*WHAT NEEDS TO BE DONE*:
In your copy, set down the entries exactly and exclude the pictures.

===== TASK MATERIAL

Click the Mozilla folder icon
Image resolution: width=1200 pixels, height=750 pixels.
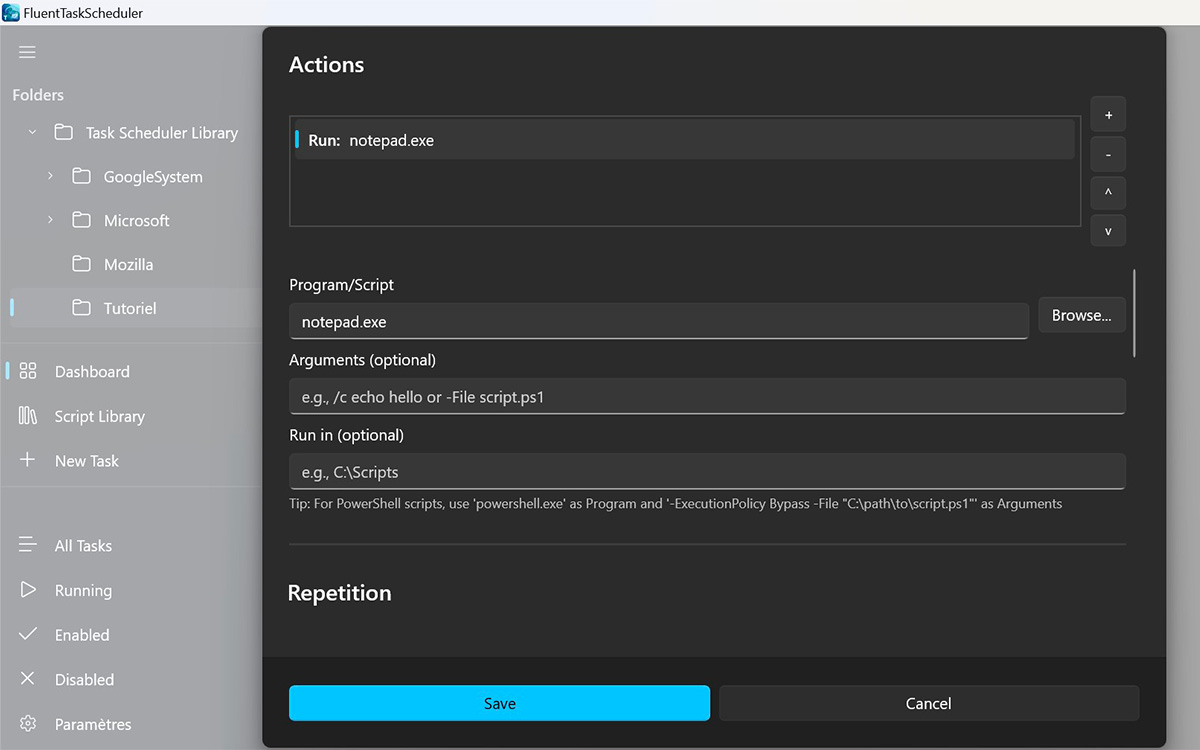click(x=84, y=264)
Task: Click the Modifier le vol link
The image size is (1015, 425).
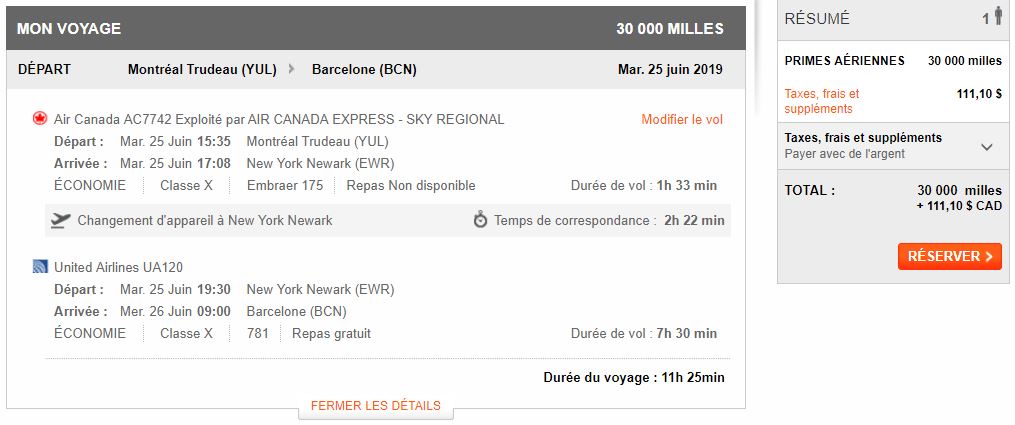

==========

*WRITTEN RESPONSE*:
Click the Mozilla folder icon
Image resolution: width=1200 pixels, height=750 pixels.
click(x=84, y=264)
Task: Click the Modifier le vol link
The image size is (1015, 425).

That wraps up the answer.